Ей было там скучно. Когда я заезжал к ней, завозя сладости, наряды и парфюмерию, не говоря уже о видеокассетах, на которых она едва не помещалась, она хватала меня за руку, спрашивала про Радимова, почему так редко у нее бывает, а если заглянет на полчаса, то любуется преимущественно издали, иногда поцелует ручку, вздохнет и пожалуется на проклятую загруженность… А когда я прогуливал ее по саду, она рассказывала мне о своей девичьей любви к нему, при этом прижималась к моему плечу своей точеной головкой. И еще любила дремать в гамаке в одном купальнике, и чтобы я ее при этом слегка раскачивал…
— Она вас любит, — сказал я как-то Радимову.
— Да… — вздохнул он, подняв глаза к небу, заслоненному высоким, как в Божьем храме, потолком со старомодной лепниной. — Но ты же знаешь о благополучном разрешении моих сексуальных проблем во имя общего блага? Бедная девочка! Я ее так понимаю… А хочешь, я кооптирую тебя в правительство? Цаплин пишет во все редакции, что я веду себя как император Калигула, устраиваю языческие праздники и растление малолетних девушек. Это напомнило мне исторический анекдот, как Калигула ввел своего коня в Сенат…
— Вы там тоже были? — подозрительно спросил я.
— Нет, — покачал он головой. — Моя память — это слабый свет свечи, пытающийся пробить тьму веков… Но и он угасает. Так вот, если Калигула ввел в Сенат своего верного иноходца, почему я не могу кооптировать своего шофера и телохранителя?
— Я беспартийный, — сказал я.
— Неправда! — вскочил он на ноги и поставил свечу на стол. — Ты продался большевикам раньше, чем я стал конституционным монархистом! И было это в одна тысяча семнадцатом году от рождения Христова в апреле месяце, аккурат когда этот немецкий шпион зачитал свои богопротивные тезисы!
— Но потом вы тоже стали большевиком, — сказал я.
— Я — это другое дело, — сказал он. — Может, я призван, откуда ты знаешь? Может, так надо. Вот Цаплин, кстати, это понимает!
Он кинулся к своему столу, открыл один из многочисленных ящиков и достал вскрытую почтовую бандероль, обклеенную марками.
— Смотри, что он писал в Центральный Комитет, копия во все газеты и телеграфные агентства! Что я подрываю устои. Разлагаю партийные ряды и партийную мораль! Размениваю долговременное на сиюминутное и внедряю это в сознание масс! Ах, как он прав! А как стал писать, какое отточенное перо! Ты посмотри, какие образы, какие повороты…
— Вы вскрываете его корреспонденцию? — поразился я.

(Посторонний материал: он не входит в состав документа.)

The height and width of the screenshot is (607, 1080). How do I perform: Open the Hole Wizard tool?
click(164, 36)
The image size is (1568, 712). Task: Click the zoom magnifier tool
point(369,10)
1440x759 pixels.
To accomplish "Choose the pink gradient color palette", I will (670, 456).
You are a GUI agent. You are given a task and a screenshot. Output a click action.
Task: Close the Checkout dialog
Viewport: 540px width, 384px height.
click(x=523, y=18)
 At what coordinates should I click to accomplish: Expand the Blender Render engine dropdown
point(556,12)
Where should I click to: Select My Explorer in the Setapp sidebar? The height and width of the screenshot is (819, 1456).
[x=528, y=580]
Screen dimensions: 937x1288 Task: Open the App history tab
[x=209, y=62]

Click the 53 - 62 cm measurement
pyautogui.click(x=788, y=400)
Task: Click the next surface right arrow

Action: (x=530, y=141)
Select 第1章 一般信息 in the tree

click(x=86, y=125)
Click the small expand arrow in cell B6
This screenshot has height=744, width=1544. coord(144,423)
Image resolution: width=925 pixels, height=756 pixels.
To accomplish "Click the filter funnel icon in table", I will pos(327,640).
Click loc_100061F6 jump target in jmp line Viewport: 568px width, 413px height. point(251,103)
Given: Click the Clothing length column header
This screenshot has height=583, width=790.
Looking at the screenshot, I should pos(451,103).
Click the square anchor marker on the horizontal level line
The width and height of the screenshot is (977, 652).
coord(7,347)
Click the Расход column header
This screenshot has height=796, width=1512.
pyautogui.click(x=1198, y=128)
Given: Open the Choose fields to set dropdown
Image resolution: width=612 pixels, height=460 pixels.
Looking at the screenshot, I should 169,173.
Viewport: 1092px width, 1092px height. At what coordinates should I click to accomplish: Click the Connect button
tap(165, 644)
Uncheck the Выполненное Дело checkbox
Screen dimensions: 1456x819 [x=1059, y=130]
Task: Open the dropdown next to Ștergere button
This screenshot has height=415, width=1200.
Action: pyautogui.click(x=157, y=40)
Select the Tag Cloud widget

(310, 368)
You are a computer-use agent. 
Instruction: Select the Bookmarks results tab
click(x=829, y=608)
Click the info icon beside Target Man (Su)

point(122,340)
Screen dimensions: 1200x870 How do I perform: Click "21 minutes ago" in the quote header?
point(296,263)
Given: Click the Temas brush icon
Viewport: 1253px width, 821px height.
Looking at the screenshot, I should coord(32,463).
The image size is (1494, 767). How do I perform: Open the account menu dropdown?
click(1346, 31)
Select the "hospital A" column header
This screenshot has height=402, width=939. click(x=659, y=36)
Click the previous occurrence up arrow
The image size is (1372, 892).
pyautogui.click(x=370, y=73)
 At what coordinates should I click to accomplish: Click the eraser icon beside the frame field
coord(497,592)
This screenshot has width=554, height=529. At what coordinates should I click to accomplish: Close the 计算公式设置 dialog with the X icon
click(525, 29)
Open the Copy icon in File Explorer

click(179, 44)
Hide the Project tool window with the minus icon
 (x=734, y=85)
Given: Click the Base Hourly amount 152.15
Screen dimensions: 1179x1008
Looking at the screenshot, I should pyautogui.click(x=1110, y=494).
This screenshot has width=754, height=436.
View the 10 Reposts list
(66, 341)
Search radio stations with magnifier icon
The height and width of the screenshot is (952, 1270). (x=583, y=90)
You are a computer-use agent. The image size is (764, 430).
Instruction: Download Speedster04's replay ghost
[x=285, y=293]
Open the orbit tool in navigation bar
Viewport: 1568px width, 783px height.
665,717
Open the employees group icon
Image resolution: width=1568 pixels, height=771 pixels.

— Ну да! — кивнул он. — А что тут такого? Имею право. И он, кстати, это прекрасно знает. Но кое о чем, прежде чем передать эти записки на почту и далее по назначению, я бы с ним поспорил! Слушай, гони за ним и немедленно его сюда! Слышишь? Будет сопротивляться — окажи воздействие в разумных пределах. Скажи, что я его сегодня пропесочу по теоретической части! Ох ему достанется…
Он потирал руки, предвкушая, и смахивал со стола бумаги и папки. Достал из сейфа коньяк и банку шпрот.
— Скажи Наталье, она сегодня дежурит, чтобы отпечатала проект резолюции о твоей кооптации, сварила нам кофе, а для Цаплина овсянку, у него желудок, печень и почки, и все ни к черту! А потому что ревнует! — Он погрозил пальцем в темноту. — Не столько ненавидит, сколько ревнует! Скажи Цаплину: будем всю ночь пить коньяк и перлюстрировать письма рядовых граждан в газеты и общественные органы. Он это любит. И заодно узнаем, что обо мне думают на самом деле наши с ним современники, они же — соотечественники…
Такое было не в первый раз. После скандальных статей Цаплина в руководимой им газете «Путь в будущее» либо в московской прессе, куда он постоянно отсылал разоблачительные материалы, я ночью, чаще всего насильно, привозил Цаплина, и они с Радимовым пили всю ночь, орали друг на друга, иногда дрались, потом, обнявшись, пели песни, присоединив к себе ночных секретарш, и, ни до чего не договорившись, ничего друг другу не доказав, поутру расходились чуть живые…
У Цаплина картина была одна и та же. Просыпалось его многочисленное семейство, дети или внуки начинали плакать, жена причитать, а он сам — лобастый, толстый, в пенсне и в кальсонах (в любое время года), приветствовал меня одними и теми же словами:
— А, наемный убийца… Сатрап. А что, если я не подчинюсь, ты мне что сделаешь, а? Неужели при детях, при моей племяннице-сироте потащишь меня силой на Голгофу?
— Обязательно… — говорил я, стараясь себя сдержать. Неприятен он мне был, физически неприятен, и голос его гнусавый противен.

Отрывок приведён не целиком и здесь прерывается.